What could have saved Larry Craig? Admission and repentance. Not repentance for his alleged sexually aberrant behavior--but for his cultural apostasy. That is, if Craig had come clean as a tortured person with inclinations toward acts that he vehemently disapproved of and disagreed with morally, he would not have satisfied the ravenous pack assembled against him. He could not have propitiated liberals by coming clean and committing to continue his imperfect struggle with sinful desires, pledging to diligently police his proclivities in the future.

Actually, Craig could not have passed muster with either side of the cultural divide with an admission and promise of that nature. Social conservatives, generally, do not accept the sin of homosexuality the way they do heterosexual infidelity. That is, the David Vitters and Bill Clintons of the world can contritely announce their peccadilloes with the opposite sex, apologize, ask for forgiveness, and move on. Edwin Edwards had it right (politically) years ago when he bragged he was untouchable as long as no one discovered him in bed with a dead girl or a live boy.

Nancy Gibbs is absolutely right to speak to the double standard in American politics. Larry Craig properly understood that any admission of homosexuality would finish him with conservatives.

However, he very possibly could have won over his progressive critics.
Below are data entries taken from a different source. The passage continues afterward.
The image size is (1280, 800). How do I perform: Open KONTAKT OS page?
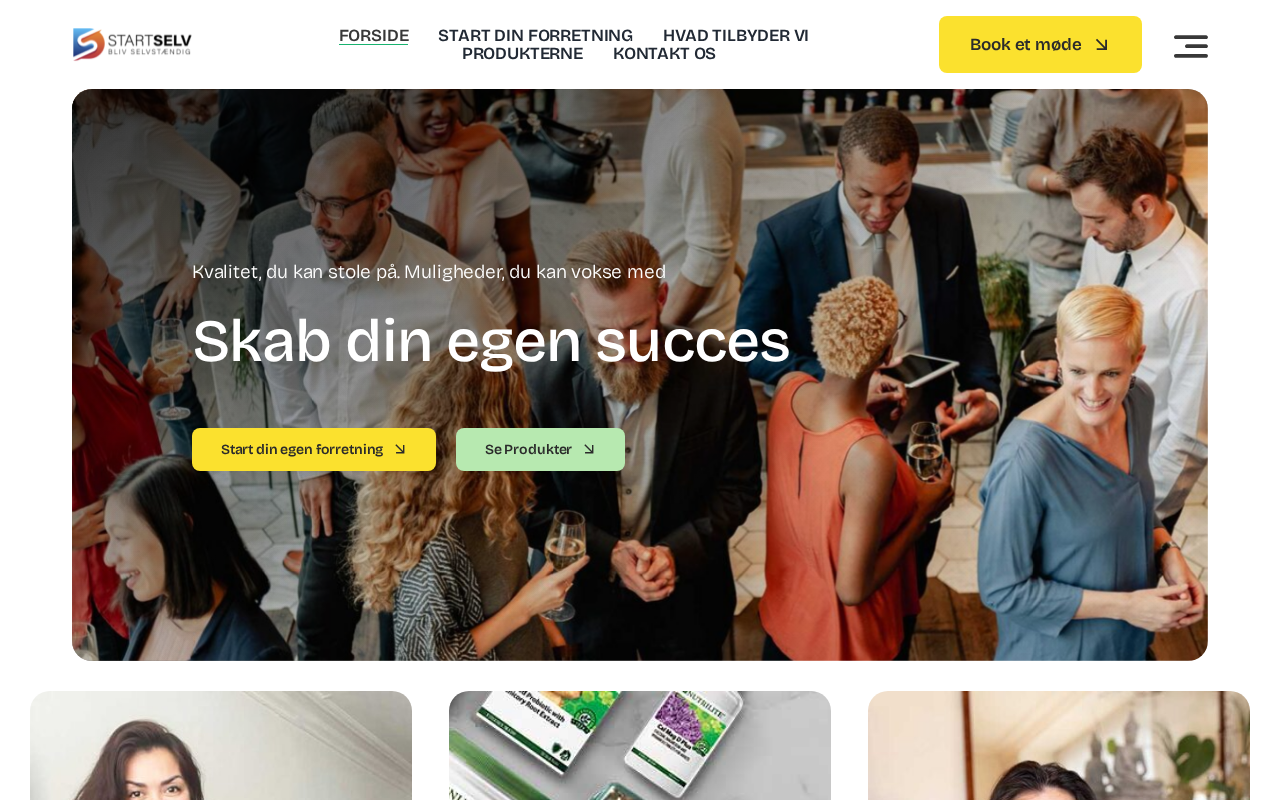point(664,54)
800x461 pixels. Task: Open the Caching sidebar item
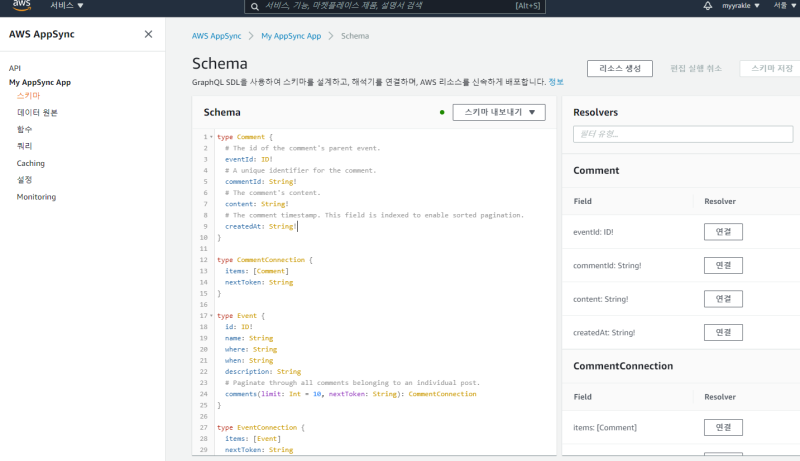[30, 163]
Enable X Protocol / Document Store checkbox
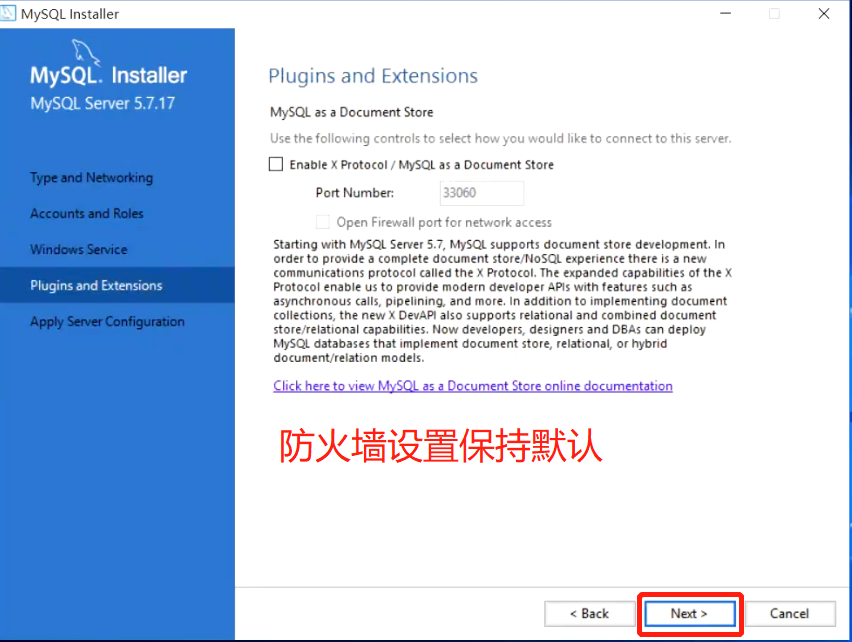The height and width of the screenshot is (642, 852). click(x=276, y=164)
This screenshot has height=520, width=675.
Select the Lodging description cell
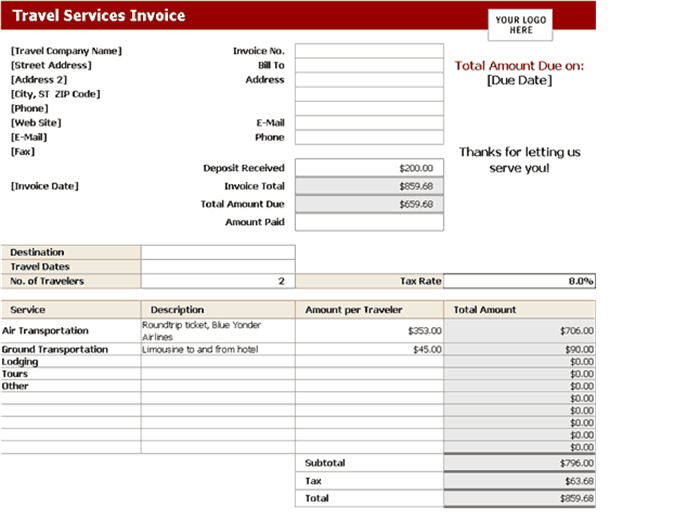click(x=218, y=362)
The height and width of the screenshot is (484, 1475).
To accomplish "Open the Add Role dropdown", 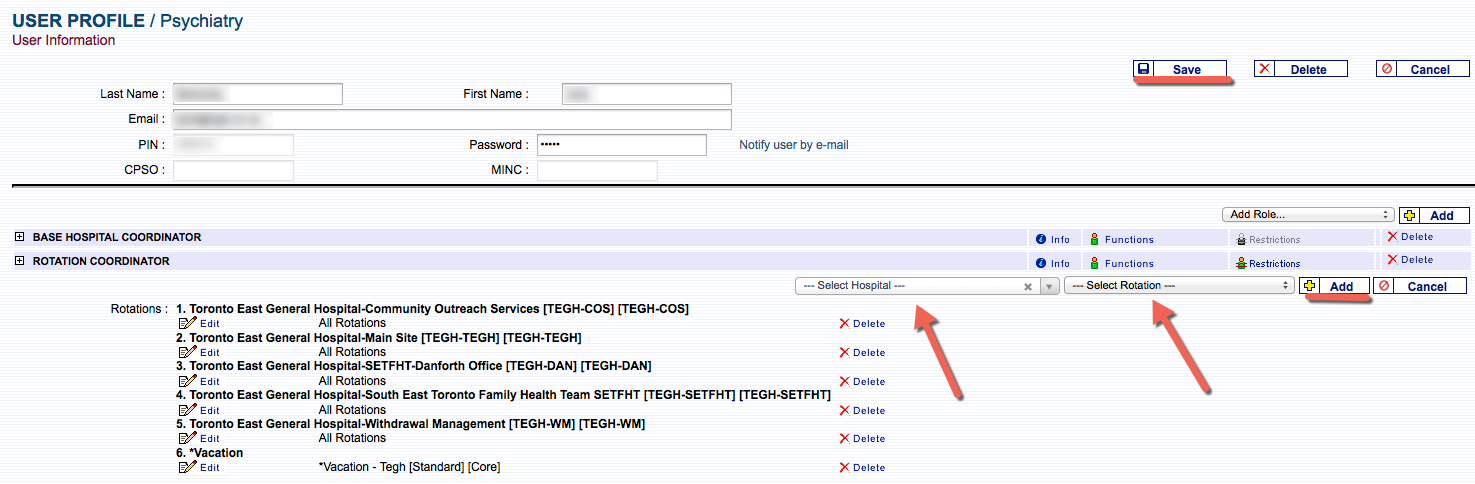I will 1307,215.
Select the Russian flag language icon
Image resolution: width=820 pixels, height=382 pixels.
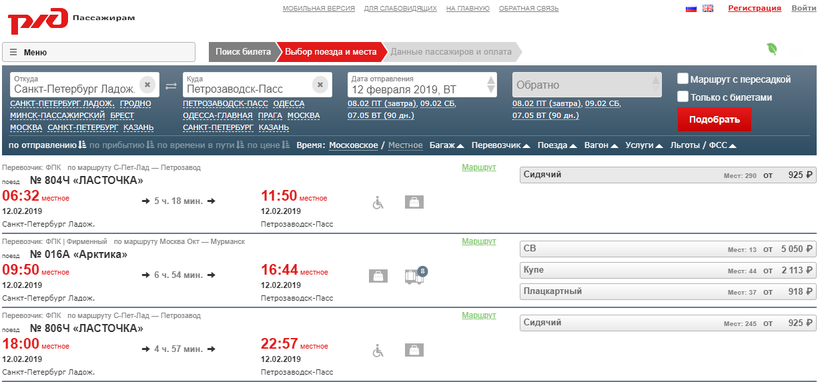(691, 8)

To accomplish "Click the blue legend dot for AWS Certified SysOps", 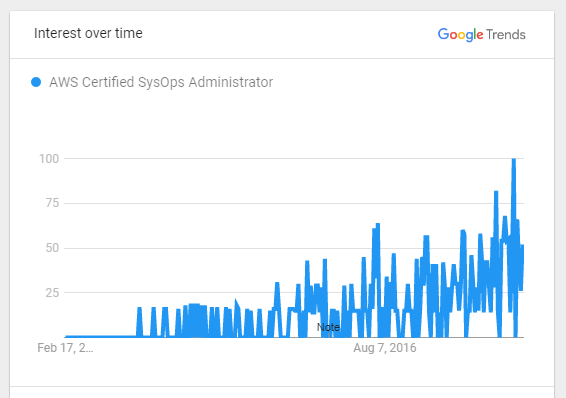I will (x=36, y=82).
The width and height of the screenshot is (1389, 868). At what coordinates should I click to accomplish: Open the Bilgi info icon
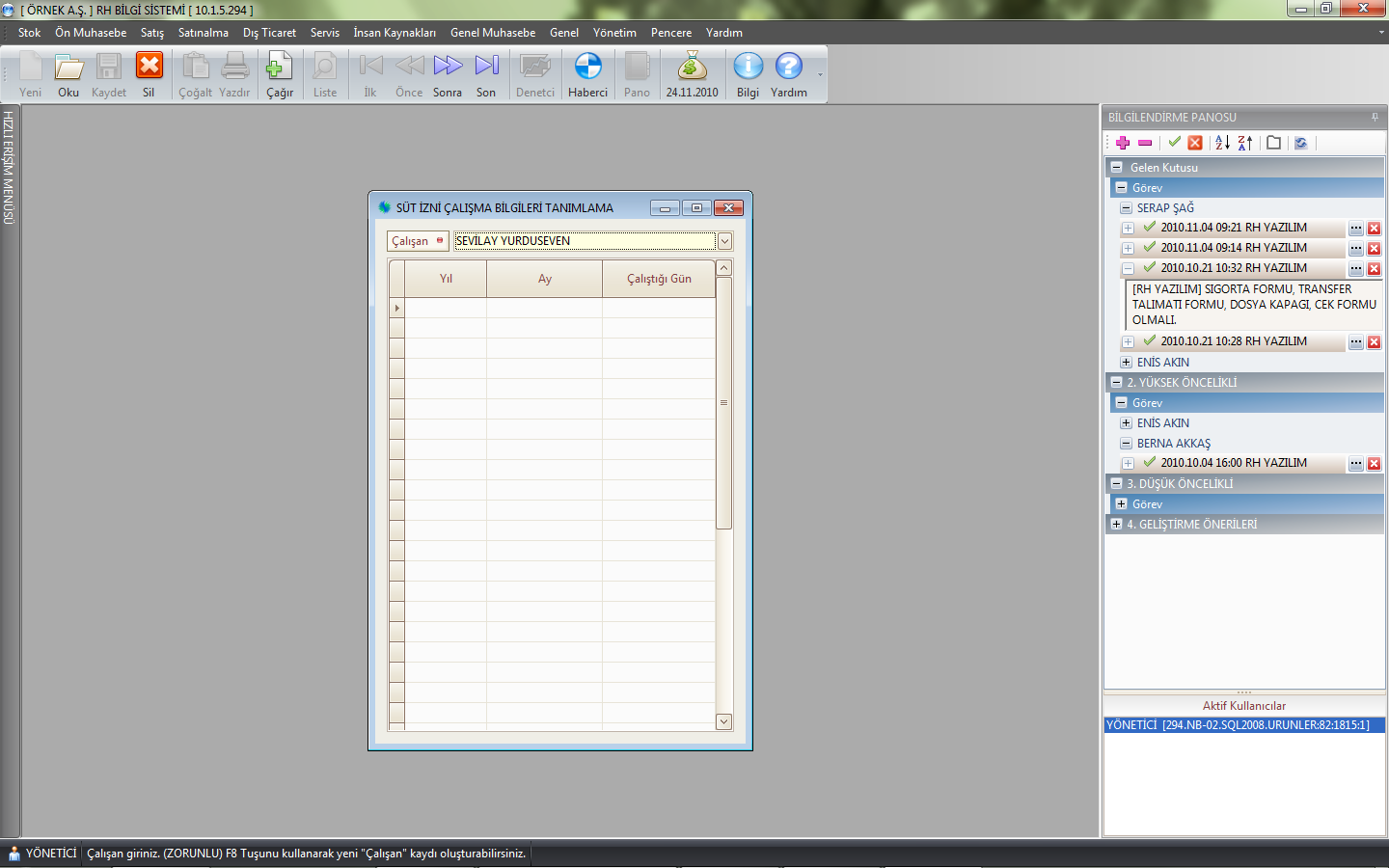coord(748,68)
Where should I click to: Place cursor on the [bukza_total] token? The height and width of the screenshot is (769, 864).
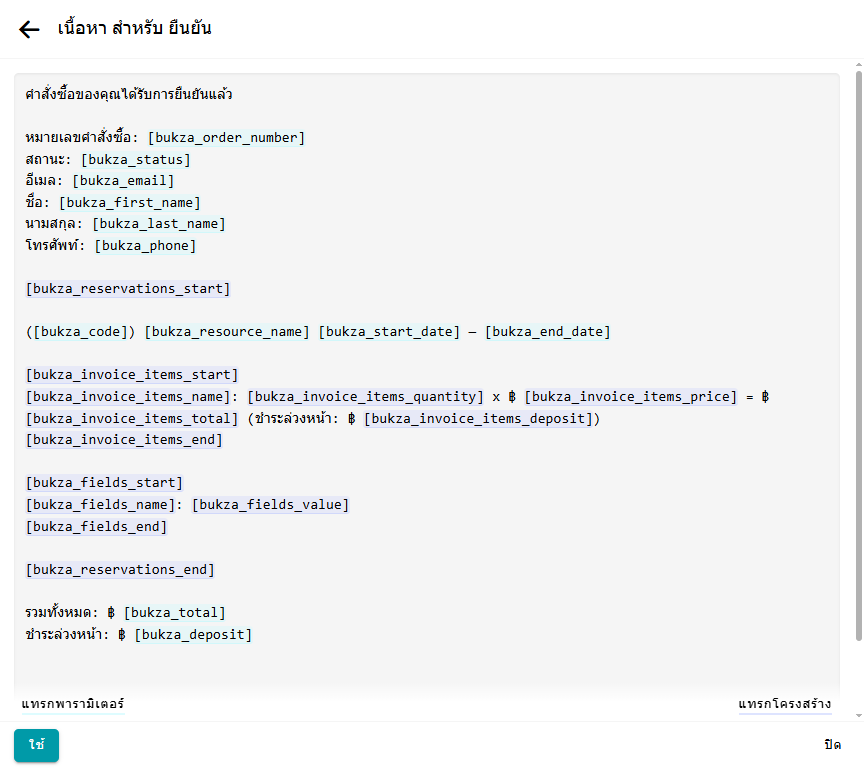174,613
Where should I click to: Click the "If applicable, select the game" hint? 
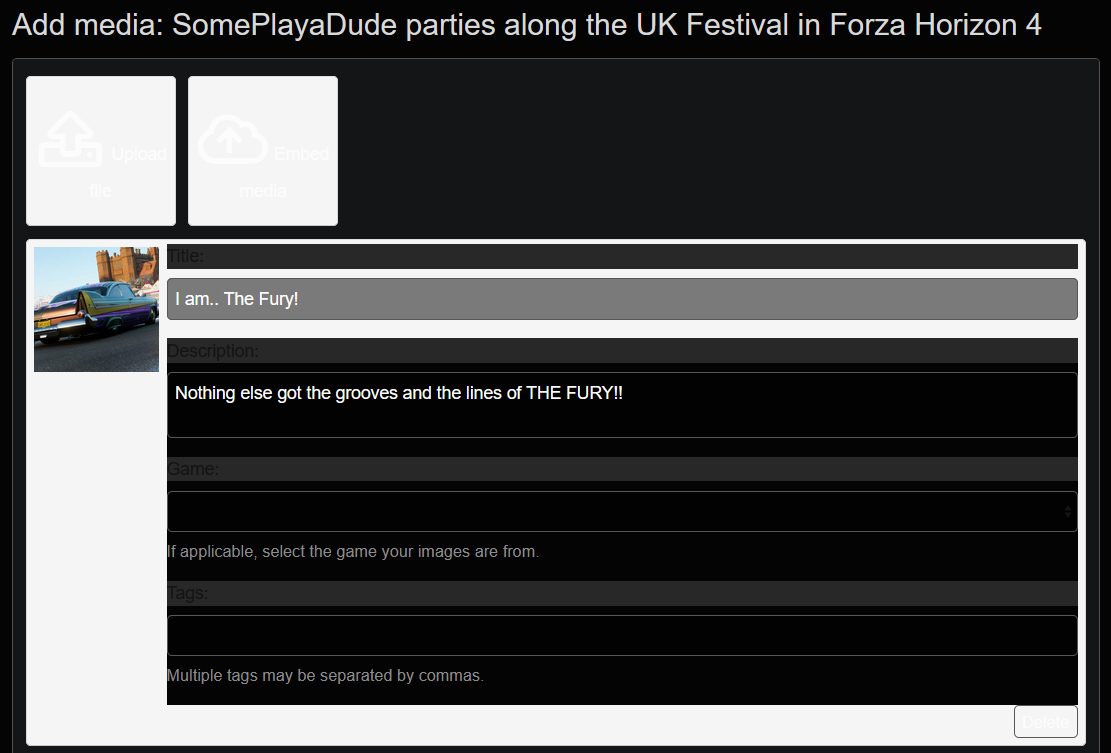coord(353,552)
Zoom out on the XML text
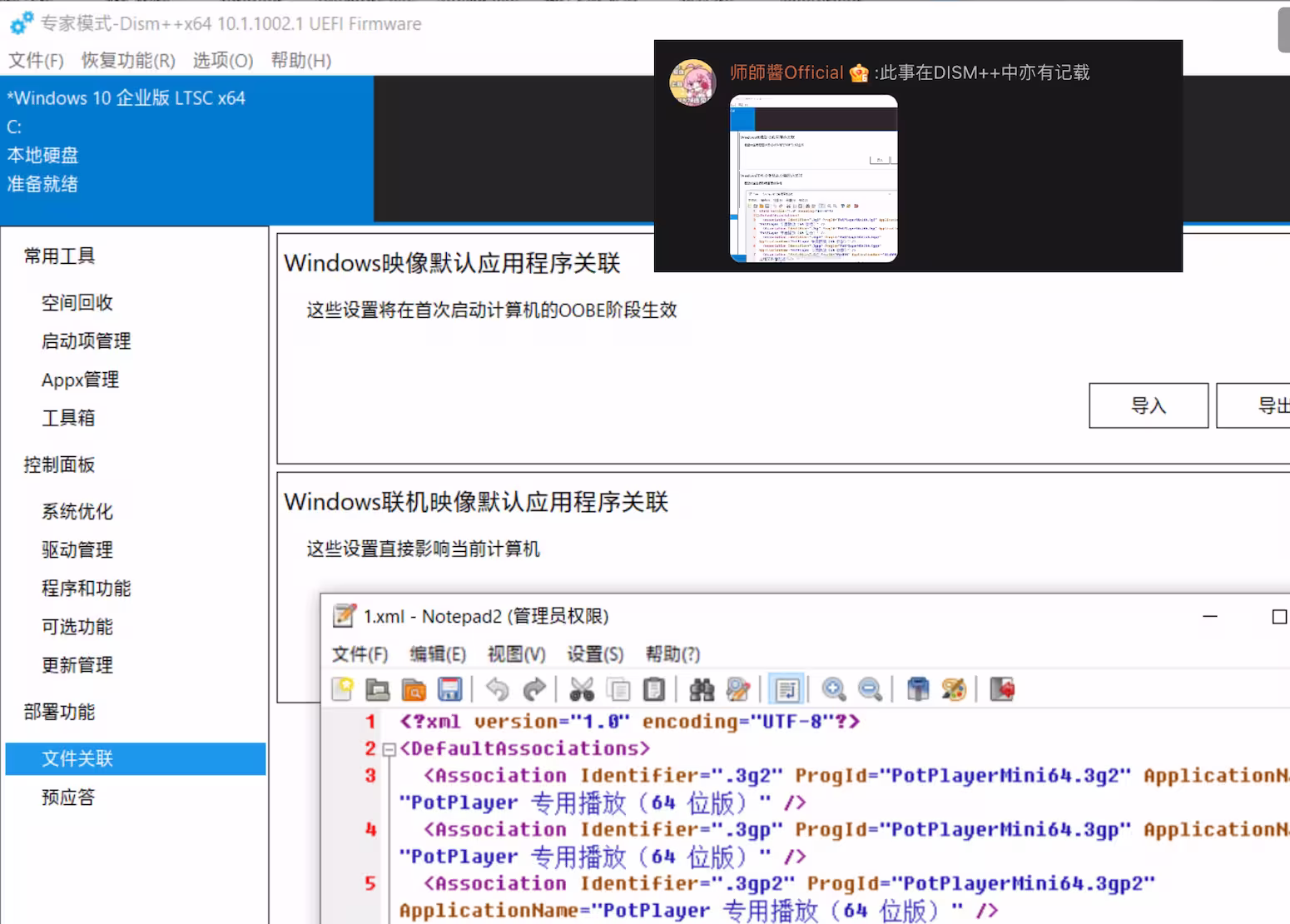Viewport: 1290px width, 924px height. click(869, 689)
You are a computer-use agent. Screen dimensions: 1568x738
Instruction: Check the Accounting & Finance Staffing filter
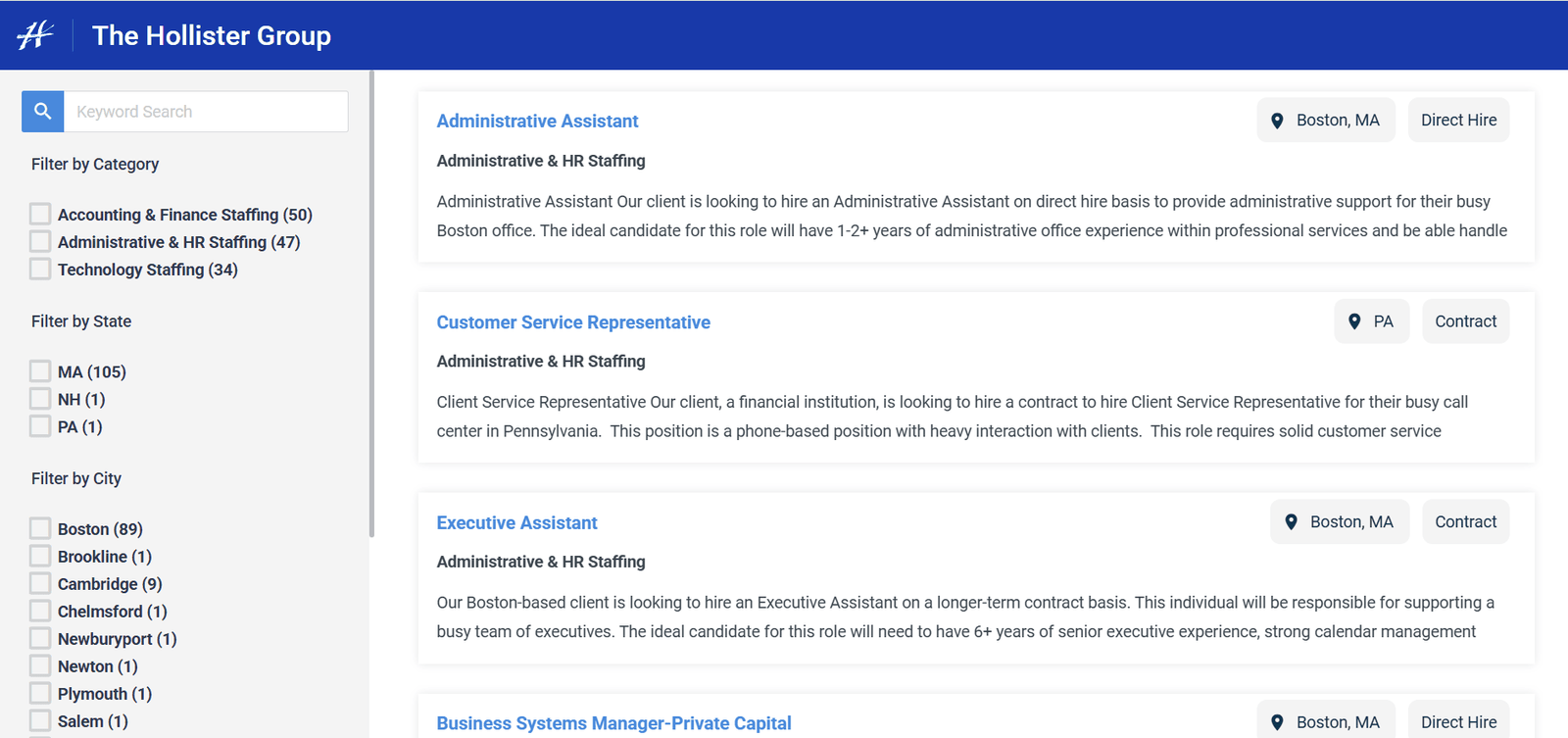click(40, 214)
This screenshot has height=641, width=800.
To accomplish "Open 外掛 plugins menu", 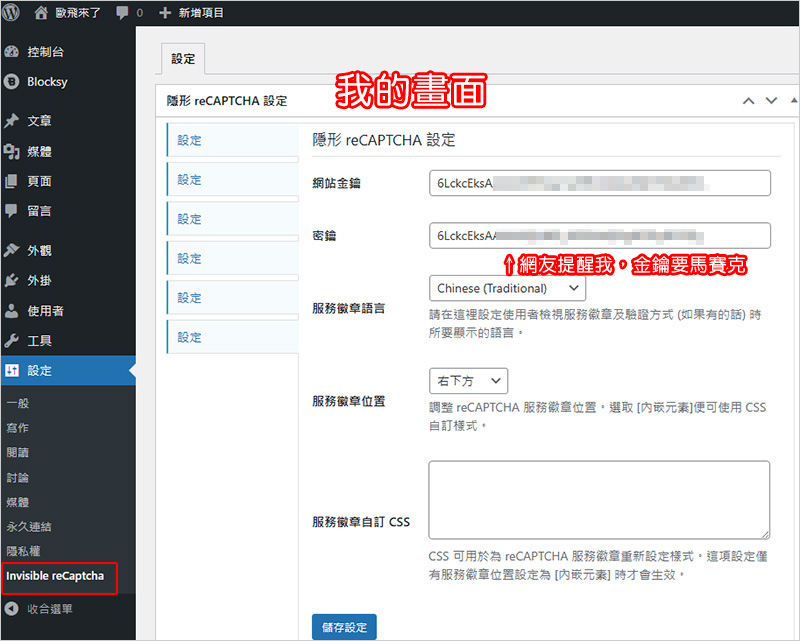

Craig could have "come out" as a homosexual, repudiated his former heterosexual life as a self-destructive lie told repeatedly to conform to the unrealistic demands of a repressed society, and fully embraced the gay lifestyle. If he had repented his sins of intolerance loudly and publicly, Craig would have instantly won a place of honor and merited a pass among the liberal inteligentsia.

However, as long as Craig holds to his view that the gay lifestyle is something less than normal and beneficial, he will find no mercy among the true believers on the ideological left.